= Bit stuffing =

Practice in data transfers

In data transmission and telecommunications, bit stuffing (also known—uncommonly—as positive justification) is the insertion of non-information bits into data. Stuffed bits should not be confused with overhead bits.

Bit stuffing refers to adding extra bits that do not contain any actual information into the data stream. These stuffed bits are different from overhead bits. Overhead bits are also non-data bits, but they are required for transmission, such as those used in headers, checksums, and other control information.

Bit stuffing is used for various purposes, such as for bringing bit streams that do not necessarily have the same or rationally related bit rates up to a common rate, or to fill buffers or frames. The location of the stuffing bits is communicated to the receiving end of the data link, where these extra bits are removed to return the bit streams to their original bit rates or form. Bit stuffing may be used to synchronize several channels before multiplexing or to rate-match two single channels to each other.

Another use of bit stuffing is for run length limited coding: to limit the number of consecutive bits of the same value in the data to be transmitted. A bit of the opposite value is inserted after the maximum allowed number of consecutive bits. Since this is a general rule the receiver doesn't need extra information about the location of the stuffing bits in order to do the de-stuffing. This is done to create additional signal transitions to ensure reliable reception or to escape special reserved code words such as frame sync sequences when the data happens to contain them. This technique is particularly useful in situations where data frames are transmitted over unreliable channels, such as wireless networks or noisy copper wires.

Bit stuffing in CAN after five equal bits

Bit stuffing does not ensure that the payload is intact (i.e. not corrupted by transmission errors); it is merely a way of attempting to ensure that the transmission starts and ends at the correct places. Error detection and correction techniques are used to check the frame for corruption after its delivery and, if necessary, the frame will be re-sent.

==Zero-bit insertion==
The NRZI coding scheme transmits a 0 bit as a signal transition, and a 1 bit as no change. In this case, bit stuffing is most easily described as the insertion of a 0 bit after a long run of 1 bits.

It was popularized by IBM's SDLC (later renamed HDLC), and is also used in low- and full-speed USB.

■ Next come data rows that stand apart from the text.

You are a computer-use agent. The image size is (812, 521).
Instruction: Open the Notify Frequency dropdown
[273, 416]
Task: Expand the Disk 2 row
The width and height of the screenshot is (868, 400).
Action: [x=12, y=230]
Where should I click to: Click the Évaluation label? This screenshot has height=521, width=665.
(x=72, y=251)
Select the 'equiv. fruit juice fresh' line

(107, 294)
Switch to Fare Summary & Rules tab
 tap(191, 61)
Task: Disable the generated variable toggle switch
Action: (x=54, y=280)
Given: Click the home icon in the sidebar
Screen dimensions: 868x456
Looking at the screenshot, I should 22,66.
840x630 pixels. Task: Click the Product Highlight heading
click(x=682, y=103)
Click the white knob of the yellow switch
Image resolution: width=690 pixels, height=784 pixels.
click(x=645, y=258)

After a long sequence of 1 bits there would be no transitions in the transmitted data, and it would be possible for the transmitter and receiver clocks to lose synchronisation. By inserting a 0 after five (SDLC) or six (USB) consecutive 1 bits the transmitter guarantees a maximum of six (SDLC) or seven (USB) bit times between transitions. The receiver can synchronise its clock against the transitions to ensure proper data recovery.

In SDLC the transmitted bit sequence "01111110" containing six adjacent 1 bits is the flag byte. Bit stuffing ensures that this pattern can never occur in normal data, so it can be used as a marker for the beginning and end of the frame without any possibility of being confused with normal data.

The main disadvantage of bit-stuffing is that the code rate is unpredictable; it depends on the data being transmitted.